PROBLEM STATEMENT
Locate the word "next" in the data below, then copy every line that holds it.

Data items

☆ ☆ ☆ ☆ ☆

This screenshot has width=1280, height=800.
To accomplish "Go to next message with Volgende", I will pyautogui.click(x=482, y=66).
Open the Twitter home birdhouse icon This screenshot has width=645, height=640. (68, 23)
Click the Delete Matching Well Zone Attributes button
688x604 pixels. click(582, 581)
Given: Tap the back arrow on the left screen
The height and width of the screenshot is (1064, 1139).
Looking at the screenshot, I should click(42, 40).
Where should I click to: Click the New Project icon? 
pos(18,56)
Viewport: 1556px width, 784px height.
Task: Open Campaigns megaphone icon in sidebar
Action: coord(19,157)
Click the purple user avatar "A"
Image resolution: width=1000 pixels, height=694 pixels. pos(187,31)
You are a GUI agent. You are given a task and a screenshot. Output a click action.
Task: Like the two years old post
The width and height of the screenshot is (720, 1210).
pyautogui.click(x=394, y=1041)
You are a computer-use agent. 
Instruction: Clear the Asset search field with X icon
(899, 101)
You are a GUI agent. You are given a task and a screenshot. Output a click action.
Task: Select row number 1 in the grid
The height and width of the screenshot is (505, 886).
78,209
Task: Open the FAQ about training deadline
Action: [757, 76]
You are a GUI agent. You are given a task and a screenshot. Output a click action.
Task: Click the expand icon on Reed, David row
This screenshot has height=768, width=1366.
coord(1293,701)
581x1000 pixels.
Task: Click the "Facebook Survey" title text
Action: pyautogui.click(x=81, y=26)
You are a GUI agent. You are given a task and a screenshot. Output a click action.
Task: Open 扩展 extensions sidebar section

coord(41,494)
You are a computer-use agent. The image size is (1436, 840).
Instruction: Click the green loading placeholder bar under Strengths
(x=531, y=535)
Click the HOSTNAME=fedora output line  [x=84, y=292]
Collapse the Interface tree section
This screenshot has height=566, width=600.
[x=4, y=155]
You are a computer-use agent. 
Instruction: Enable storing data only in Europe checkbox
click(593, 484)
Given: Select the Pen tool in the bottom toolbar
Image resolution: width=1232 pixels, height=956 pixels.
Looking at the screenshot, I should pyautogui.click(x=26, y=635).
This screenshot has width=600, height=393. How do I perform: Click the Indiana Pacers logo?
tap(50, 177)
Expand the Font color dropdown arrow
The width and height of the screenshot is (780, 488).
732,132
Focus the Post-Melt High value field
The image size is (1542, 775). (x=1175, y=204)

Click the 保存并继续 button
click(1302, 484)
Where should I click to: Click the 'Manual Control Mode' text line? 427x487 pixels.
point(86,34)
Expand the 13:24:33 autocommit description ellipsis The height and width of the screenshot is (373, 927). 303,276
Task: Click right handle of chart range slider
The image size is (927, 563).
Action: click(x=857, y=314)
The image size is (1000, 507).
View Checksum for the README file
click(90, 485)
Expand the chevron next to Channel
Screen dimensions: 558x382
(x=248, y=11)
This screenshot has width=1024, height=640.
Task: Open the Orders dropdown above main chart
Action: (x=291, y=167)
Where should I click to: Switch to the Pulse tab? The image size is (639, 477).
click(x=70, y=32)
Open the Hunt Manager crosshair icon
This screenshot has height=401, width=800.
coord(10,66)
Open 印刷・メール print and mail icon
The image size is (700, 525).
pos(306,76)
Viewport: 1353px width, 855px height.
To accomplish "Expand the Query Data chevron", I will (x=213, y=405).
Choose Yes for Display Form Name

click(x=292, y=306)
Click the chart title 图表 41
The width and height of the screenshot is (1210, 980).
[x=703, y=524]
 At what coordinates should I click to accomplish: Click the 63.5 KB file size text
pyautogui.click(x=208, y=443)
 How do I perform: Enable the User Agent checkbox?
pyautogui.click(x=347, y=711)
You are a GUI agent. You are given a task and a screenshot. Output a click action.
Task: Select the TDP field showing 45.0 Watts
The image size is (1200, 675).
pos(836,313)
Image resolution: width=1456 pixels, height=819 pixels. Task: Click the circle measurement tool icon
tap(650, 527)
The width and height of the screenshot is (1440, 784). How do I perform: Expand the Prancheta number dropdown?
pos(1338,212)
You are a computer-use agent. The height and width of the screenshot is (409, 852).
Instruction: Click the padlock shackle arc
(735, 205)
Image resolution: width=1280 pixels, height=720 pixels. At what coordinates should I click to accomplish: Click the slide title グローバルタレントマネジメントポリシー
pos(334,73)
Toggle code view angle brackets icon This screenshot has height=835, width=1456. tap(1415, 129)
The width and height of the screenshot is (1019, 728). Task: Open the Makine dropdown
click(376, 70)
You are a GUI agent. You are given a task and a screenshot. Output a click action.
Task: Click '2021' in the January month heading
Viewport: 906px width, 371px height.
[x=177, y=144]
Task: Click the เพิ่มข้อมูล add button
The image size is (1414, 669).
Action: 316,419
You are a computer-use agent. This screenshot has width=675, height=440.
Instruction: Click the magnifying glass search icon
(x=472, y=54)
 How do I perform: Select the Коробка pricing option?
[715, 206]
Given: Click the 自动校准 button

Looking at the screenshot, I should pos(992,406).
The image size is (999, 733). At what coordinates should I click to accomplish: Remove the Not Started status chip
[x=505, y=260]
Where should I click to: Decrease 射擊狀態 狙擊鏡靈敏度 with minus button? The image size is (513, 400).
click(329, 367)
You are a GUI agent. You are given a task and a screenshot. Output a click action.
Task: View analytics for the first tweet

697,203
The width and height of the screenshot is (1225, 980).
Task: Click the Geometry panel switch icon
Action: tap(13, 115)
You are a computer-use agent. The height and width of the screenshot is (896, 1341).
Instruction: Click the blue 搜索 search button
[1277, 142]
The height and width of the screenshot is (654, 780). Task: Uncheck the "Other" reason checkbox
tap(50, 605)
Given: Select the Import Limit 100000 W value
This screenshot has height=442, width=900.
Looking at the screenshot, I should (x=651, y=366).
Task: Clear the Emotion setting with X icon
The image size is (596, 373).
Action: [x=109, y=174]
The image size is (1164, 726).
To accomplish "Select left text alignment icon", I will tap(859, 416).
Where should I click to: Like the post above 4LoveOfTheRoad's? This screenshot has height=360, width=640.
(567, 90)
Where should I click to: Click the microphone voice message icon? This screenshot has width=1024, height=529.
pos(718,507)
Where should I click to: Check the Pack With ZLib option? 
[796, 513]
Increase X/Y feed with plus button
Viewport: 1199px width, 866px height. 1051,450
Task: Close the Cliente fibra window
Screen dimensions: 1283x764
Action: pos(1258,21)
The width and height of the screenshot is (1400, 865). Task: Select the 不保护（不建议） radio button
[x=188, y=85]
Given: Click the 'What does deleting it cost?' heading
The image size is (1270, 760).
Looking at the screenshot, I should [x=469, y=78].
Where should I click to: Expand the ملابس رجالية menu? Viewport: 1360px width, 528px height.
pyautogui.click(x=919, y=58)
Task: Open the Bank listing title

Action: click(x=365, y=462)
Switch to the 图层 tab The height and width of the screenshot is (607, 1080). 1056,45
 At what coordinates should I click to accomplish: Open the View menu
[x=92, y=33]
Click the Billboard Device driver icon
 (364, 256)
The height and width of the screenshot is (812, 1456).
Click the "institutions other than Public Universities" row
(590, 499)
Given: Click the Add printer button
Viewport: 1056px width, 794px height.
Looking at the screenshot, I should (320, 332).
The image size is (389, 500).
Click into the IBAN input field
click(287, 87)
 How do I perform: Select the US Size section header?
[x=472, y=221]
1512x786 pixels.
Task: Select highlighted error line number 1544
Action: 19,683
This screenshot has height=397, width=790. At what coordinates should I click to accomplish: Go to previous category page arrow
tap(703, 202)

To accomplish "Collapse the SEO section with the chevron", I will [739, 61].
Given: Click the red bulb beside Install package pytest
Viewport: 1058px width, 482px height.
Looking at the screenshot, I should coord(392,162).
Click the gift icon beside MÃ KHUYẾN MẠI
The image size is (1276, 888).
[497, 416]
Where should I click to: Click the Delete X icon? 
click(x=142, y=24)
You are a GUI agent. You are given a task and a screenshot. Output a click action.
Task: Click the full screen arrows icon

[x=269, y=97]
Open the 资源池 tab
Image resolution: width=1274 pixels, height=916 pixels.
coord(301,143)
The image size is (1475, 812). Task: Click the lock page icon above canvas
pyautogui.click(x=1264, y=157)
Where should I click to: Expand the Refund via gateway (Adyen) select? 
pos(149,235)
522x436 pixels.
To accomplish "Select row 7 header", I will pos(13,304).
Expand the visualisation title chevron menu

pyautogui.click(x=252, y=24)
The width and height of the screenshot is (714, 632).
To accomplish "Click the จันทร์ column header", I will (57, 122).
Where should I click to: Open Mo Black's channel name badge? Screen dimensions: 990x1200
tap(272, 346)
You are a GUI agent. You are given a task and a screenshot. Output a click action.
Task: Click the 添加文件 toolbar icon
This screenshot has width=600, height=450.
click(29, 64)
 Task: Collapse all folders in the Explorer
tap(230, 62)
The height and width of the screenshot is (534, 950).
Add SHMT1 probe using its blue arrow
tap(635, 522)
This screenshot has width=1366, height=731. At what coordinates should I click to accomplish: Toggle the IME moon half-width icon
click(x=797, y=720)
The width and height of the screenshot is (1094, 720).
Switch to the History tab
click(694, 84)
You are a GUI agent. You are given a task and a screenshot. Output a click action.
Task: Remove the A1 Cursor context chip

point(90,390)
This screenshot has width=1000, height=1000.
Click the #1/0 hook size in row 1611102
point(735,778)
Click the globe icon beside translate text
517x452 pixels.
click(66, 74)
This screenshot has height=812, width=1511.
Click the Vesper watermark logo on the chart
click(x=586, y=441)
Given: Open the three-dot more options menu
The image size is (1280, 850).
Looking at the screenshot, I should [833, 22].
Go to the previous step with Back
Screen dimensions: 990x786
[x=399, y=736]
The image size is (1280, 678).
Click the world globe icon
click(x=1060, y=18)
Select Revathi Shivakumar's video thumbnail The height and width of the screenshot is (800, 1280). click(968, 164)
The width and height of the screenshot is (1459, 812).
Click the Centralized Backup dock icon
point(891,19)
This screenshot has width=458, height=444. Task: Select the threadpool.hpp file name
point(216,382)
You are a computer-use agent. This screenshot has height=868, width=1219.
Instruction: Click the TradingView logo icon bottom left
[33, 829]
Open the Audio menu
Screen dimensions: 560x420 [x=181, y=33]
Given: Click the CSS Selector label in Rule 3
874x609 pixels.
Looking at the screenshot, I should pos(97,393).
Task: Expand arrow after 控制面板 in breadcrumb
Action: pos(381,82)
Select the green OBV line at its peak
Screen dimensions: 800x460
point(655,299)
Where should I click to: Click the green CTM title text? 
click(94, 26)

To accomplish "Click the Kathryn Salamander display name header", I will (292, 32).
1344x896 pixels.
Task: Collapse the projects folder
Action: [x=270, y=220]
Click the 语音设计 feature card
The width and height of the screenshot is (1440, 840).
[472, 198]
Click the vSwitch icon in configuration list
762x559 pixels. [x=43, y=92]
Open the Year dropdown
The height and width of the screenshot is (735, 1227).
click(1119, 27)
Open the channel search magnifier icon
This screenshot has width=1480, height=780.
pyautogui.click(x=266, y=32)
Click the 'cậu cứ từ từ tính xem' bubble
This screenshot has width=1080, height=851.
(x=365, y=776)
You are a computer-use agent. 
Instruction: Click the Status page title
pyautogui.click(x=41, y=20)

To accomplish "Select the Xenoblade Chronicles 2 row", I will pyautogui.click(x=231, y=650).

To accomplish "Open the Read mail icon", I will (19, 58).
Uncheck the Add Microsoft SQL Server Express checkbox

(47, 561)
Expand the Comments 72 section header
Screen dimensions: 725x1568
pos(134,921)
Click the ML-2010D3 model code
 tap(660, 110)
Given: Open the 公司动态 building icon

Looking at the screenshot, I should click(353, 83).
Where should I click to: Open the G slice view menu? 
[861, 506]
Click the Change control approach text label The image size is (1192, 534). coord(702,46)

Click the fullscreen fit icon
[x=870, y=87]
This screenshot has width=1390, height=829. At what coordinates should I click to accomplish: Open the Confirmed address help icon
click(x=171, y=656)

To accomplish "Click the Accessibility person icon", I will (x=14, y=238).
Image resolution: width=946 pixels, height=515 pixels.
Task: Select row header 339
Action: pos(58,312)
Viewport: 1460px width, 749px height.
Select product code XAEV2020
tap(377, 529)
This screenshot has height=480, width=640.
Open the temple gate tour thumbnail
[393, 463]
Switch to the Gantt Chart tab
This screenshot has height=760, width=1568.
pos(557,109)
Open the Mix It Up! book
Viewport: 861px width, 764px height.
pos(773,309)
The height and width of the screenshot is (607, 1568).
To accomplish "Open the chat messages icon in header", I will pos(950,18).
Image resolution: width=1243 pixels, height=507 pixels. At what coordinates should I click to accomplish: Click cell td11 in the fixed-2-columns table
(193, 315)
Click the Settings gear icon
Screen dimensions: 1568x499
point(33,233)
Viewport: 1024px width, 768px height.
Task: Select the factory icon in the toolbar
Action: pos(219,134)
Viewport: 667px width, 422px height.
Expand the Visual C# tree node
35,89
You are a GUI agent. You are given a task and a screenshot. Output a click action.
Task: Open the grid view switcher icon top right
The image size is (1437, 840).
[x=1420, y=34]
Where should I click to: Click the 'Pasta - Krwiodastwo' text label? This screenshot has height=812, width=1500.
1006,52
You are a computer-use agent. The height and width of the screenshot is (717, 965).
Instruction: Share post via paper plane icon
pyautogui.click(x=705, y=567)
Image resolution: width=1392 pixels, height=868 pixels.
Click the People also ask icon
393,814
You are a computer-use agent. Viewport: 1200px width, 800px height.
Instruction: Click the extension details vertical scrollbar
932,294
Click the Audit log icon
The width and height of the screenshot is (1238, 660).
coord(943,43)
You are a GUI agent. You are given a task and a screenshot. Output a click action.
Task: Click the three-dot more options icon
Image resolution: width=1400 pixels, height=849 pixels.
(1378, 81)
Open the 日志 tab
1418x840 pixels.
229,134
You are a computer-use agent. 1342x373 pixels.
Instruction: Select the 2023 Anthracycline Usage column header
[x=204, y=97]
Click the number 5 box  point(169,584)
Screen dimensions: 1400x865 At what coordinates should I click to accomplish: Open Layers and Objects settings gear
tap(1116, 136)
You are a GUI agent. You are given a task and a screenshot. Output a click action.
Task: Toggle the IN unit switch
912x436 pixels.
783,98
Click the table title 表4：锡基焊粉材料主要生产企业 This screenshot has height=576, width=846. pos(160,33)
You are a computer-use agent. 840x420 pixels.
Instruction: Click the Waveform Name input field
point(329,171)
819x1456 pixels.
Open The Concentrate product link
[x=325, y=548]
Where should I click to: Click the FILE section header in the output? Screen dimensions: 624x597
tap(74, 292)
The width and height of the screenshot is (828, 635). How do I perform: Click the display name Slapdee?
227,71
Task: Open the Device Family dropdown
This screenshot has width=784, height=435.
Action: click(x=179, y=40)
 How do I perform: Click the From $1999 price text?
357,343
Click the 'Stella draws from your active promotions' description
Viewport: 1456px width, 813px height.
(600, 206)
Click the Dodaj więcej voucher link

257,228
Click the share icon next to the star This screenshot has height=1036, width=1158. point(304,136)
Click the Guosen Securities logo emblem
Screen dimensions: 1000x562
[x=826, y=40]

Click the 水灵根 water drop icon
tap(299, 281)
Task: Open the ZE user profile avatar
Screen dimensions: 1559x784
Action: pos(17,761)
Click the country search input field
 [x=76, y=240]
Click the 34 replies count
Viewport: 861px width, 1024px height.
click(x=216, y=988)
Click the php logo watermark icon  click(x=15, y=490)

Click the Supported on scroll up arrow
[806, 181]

☆ ☆ ☆ ☆ ☆

SOLUTION TO THE EXERCISE
To accomplish "Go to next message with Volgende", I will pyautogui.click(x=482, y=66).
Expand the chevron next to Channel
Click the share icon next to the star This screenshot has height=1036, width=1158. point(304,136)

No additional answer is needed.